Synergism between IFNß and TNFa: non-canonical functions of STAT2 and IRF9 transcription factors

IFNα 和 TNFa 之间的协同作用：STAT2 和 IRF9 转录因子的非典型功能

• 批准号: RGPIN-2018-04279
• 负责人: Grandvaux, Nathalie
• 金额: $ 8.45万
• 依托单位: Université de Montréal
• 依托单位国家: 加拿大
• 项目类别: Discovery Grants Program - Individual
• 财政年份: 2022
• 资助国家: 加拿大
• 起止时间: 2022-01-01 至 2023-12-31
• 项目状态: 已结题
• 来源: https://www.nserc-crsng.gc.ca/ase-oro/Details-Detailles_eng.asp?id=744378
• 关键词: Synergism; between; IFN; TNFa; non

Virtually all cell types secrete cytokines, key soluble mediators, to transmit signal of danger to activate an appropriate biological response. Cytokines act via cell surface receptors to elicit specific intracellular messages, known as signaling cascades, which ultimately transfer the message to the genome through the induction of a specific set genes to define an appropriate response. The molecular mechanisms that explain how a specific cytokine triggers a specific molecular pathway are the focus of numerous studies. Most studies aimed at describing the signaling cascades and biological outcome of cytokines are performed in simplified models using single cytokine stimulation. However, in a physiological situation it is highly unlikely that a cell is stimulated by one cytokine at a time as in a particular situation multiple cytokines are produced simultaneously. As a consequence, a cell rather responds to a cocktail of cytokines to foster an appropriate gene expression response. Our group is working to describe the signaling mechanisms that occurs when cells are stimulated with two cytokines, Interferon and TNF. Elevated levels of both cytokines are notably induced upon pathogen detection or in inflammatory conditions. Our work in progress strongly supports the existence of previously uncharacterized signaling cascades induced by the Interferon and TNF when used simultaneously. These novel signaling cascades are associated with the specific gene expression responses. The ultimate goal of this research program is to decipher the molecular mechanisms by which cells specifically respond in a coordinated fashion to IFN+TNF. In addition to providing key cell biology understanding of situations with elevated IFN+TNF, this research program will highlight novel paradigms that will translate to stimulation by other combination of cytokines. Biochemistry, molecular and cellular biology and bioinformatics analyses are required to solve the complexity and dynamics of the signaling cascades. We are in a privileged position to contribute significantly on a long-term basis to the discovery of these novel basics molecular mechanisms that control cell function. Undergraduate and graduate students participating to this program will gain a diversified training in biochemistry and molecular and cellular biology.

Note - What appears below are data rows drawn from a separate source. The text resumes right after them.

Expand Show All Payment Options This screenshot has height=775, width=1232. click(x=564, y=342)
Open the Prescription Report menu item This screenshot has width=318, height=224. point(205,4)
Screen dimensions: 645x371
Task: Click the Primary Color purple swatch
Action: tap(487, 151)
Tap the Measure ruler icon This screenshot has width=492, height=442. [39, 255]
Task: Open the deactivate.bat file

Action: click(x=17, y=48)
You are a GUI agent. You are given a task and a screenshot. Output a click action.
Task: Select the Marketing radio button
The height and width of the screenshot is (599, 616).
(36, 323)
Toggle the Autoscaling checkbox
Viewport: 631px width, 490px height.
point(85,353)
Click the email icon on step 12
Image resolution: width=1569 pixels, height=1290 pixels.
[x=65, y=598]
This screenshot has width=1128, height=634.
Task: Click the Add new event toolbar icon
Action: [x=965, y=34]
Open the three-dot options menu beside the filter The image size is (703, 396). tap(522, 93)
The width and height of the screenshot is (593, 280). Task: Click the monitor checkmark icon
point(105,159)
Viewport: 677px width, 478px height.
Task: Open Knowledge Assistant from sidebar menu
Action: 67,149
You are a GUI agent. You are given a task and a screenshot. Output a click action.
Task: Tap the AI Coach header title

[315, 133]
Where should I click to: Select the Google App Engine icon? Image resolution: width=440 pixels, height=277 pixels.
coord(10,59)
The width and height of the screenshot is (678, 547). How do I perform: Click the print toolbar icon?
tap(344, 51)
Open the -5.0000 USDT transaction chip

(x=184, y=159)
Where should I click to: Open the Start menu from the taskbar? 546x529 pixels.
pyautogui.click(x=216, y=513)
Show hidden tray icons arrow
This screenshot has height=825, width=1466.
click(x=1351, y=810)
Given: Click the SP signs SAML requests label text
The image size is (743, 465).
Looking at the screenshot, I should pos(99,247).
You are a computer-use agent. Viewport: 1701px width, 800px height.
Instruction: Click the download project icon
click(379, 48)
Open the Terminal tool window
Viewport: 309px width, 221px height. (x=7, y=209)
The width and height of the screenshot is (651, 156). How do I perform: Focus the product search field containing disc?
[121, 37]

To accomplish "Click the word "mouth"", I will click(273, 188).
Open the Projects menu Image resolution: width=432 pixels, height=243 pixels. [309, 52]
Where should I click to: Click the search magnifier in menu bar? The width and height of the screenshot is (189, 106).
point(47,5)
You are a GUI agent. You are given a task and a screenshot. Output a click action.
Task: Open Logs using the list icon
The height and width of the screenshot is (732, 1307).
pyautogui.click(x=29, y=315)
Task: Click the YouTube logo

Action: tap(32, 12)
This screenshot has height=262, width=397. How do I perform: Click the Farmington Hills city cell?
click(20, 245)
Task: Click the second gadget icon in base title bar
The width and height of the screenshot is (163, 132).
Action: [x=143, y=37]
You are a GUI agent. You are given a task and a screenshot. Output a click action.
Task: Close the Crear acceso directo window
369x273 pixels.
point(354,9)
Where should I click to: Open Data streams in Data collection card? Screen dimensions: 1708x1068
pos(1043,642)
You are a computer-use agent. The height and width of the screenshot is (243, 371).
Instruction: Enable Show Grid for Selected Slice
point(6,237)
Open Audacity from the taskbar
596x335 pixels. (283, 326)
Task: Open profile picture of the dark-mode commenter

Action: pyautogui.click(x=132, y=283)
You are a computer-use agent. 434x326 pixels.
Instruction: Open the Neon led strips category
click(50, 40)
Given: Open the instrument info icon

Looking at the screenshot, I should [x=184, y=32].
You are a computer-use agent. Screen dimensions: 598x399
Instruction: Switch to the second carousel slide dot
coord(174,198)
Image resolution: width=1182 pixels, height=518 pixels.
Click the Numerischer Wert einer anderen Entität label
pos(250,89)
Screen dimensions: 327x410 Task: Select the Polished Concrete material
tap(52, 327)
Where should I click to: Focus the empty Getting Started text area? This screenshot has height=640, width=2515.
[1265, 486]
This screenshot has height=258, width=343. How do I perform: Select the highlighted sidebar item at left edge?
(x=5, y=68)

几乎所有的细胞类型都分泌细胞因子，关键的可溶性介质，传递危险信号以激活适当的生物反应。细胞因子通过细胞表面受体发挥作用，引发特定的细胞内信息，称为信号级联，其最终通过诱导特定的一组基因将信息传递到基因组，以定义适当的反应。解释特定细胞因子如何触发特定分子途径的分子机制是众多研究的焦点。大多数旨在描述细胞因子的信号传导级联和生物学结果的研究都是在使用单一细胞因子刺激的简化模型中进行的。然而，在生理情况下，细胞一次被一种细胞因子刺激是极不可能的，因为在特定情况下同时产生多种细胞因子。因此，细胞更倾向于对细胞因子的混合物做出反应，以促进适当的基因表达反应。我们的小组正在努力描述当细胞被两种细胞因子干扰素和TNF刺激时发生的信号传导机制。两种细胞因子的水平升高在病原体检测时或在炎性病症中被显著诱导。我们正在进行的工作有力地支持了干扰素和TNF同时使用时诱导的先前未表征的信号级联的存在。这些新的信号级联与特定的基因表达反应有关。这项研究计划的最终目标是破译细胞以协调方式对IFN+TNF特异性反应的分子机制。除了提供对IFN+TNF升高情况的关键细胞生物学理解外，该研究计划还将突出将转化为其他细胞因子组合刺激的新范式。需要生物化学、分子和细胞生物学以及生物信息学分析来解决信号级联的复杂性和动态性。我们处于一个特殊的地位，可以长期为发现这些控制细胞功能的新的基础分子机制做出重大贡献。参加该计划的本科生和研究生将获得生物化学，分子和细胞生物学的多元化培训。